QUEL CHE INSEGNA LA LEZIONE ROSA

Se l’uomo italiano è cacciatore (almeno un primato lasciamoglielo), questa volta la freccia scoccata dall’arco ha mancato il bersaglio. Ai nostri tiratori è venuto il braccino corto, la mano ha tremato e la medaglia d’oro è svanita di un soffio. Invece le ragazze made in Italy non hanno avuto sussulti, non hanno avuto paura di vincere contro avversarie supertoste.
L’oro di Valentina Vezzali che trionfa all’ultima stoccata, a quattro secondi dalla fine, dopo una gara mozzafiato e l’oro della judoca Giulia Quintavalle, dominatrice nonostante un gomito dolorante, parlano da soli. Ma parla ancora di più la sconfitta di Federica Pellegrini che esce bastonata dalla vasca dei 400 stile libero e non molla, si ributta in acqua e straccia il primato del mondo nei 200 metri. Questo ha solo un nome, si chiama carattere. Sulle Olimpiadi al femminile leggerete cronache grondanti retorica. Leggerete di Giulia, 25enne che per la prima volta ha saputo credere in se stessa («ero convinta, ce l’ho messa tutta»), di sudori, sacrifici, sogni e passione.

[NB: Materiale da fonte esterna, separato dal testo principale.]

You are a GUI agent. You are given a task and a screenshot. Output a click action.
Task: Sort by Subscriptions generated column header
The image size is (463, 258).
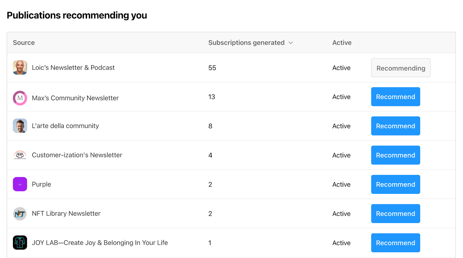click(246, 43)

Leggerete la favola bella di Vale, che a 34 anni, con un figlio di tre, non ha mai mollato la carriera per la maternità. Vale che dedica la vittoria al piccolo Pietro: «Mi ha chiesto di portargli un oro dalla Cina e mi ha accompagnato all’aeroporto con il suo fioretto di plastica». Leggerete che ringrazia Dio per il talento messo a frutto, cita Eros Ramazzotti, il suo preferito: «Quando la festa comincerà tu sarai regina, tutta la gente si fermerà a guardarti stupita». Altro che quote rosa, qui non ce n’è bisogno. Qui non ci sono soffitti di cristallo a tarpare la voglia di vincere. Qui c’è solo il cuore, la passione, il lavoro, la volontà di arrivare. E qui niente è stato d’intralcio a queste ragazze italiane, che sono come le vedi. La Vezzali alza la maschera e sotto c’è la faccia sudata e stravolta dalla fatica di una donna di 34 anni che non ha mai rinunciato a sognare.

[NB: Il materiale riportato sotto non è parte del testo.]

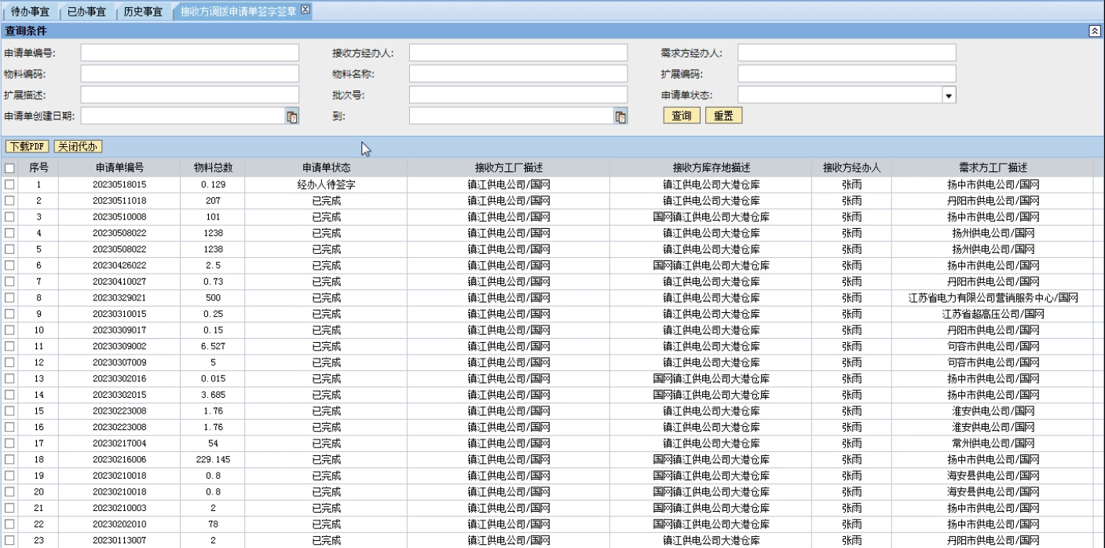Open the 已办事宜 tab
Screen dimensions: 1105x548
coord(86,11)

La Quintavalle butta a terra l’avversaria per 11 volte e non molla mai la presa. Altro che quote rosa, qui le quote sono rovesciate. Dei tre ori che portano l’Italia al terzo posto nel medagliere olimpico (a parimerito con gli Stati Uniti) due sono femminili: 66,6666666666666 per cento. Se le sognano anche le parlamentari finlandesi, quote del genere. Potremmo avventurarci in analisi socio-politiche per dire vedete, quando alle donne non viene messo il freno da qualche agente esterno, anche le italiane vincono. Guardate di cosa sono capaci. Lo pensate voi che sanno solo fare le mamme e stare dietro i fornelli.

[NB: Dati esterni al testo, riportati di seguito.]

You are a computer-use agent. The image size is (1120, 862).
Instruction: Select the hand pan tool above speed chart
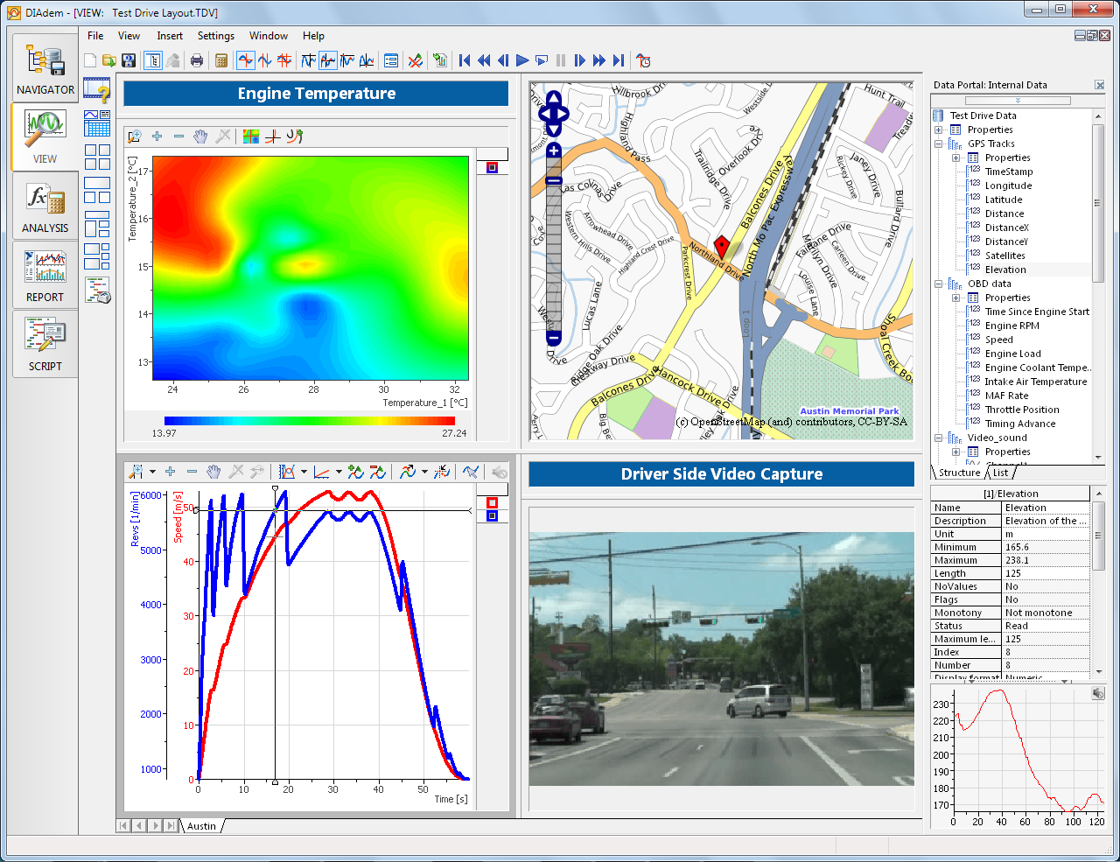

Sono loro a portare avanti il Paese, ci fanno fare bella figura all’estero. Potremmo, ma non ne vale la pena. Perché lo sapete come dice la strofa seguente della canzone di Ramazzotti citata dalla Vezzali? «Quando la festa poi finirà, e torneremo a terra, tutta la gente si ricorderà d’aver visto una stella». La stella passa e ci ricorderemo che l’Olimpiade italiana per un giorno è stata donna. Non tanto e non solo perché a vincere è stata l’“altra metà del cielo” (fatto curioso, questa espressione l’ha coniata Mao Ze Dong), ma soprattutto per la lezione che viene da Pechino. La Vezzali ha ricordato Rocky Balboa: «Quando dice che nella vita non è importante quanto fanno male i colpi che prendi, ma come ti rialzi». Ti viene in mente la faccia di Sylvester Stallone tumefatta e insanguinata e non puoi fare a meno di confrontarla mentalmente con quella di tanti vip e politici nostrani, i quali anche sotto il solleone ferragostano non si negano alle telecamere per la solita banale dichiarazione, frasi fatte, senza entusiasmo, senza passione, da navigatori consumati che non sono più capaci di vendere uno straccetto di sogno. Ed è sempre la Vezzali a commentare con una semplicità disarmante: «Il mondo si divide in quelli che hanno le palle e in quelli che non ce l’hanno...».
Inutile dire chi ce l’ha avute, ieri, a Pechino. «Quando la festa poi finirà, e torneremo a terra, tutta la gente si ricorderà d’aver visto una stella». Speriamo che la stella brilli ancora un po’.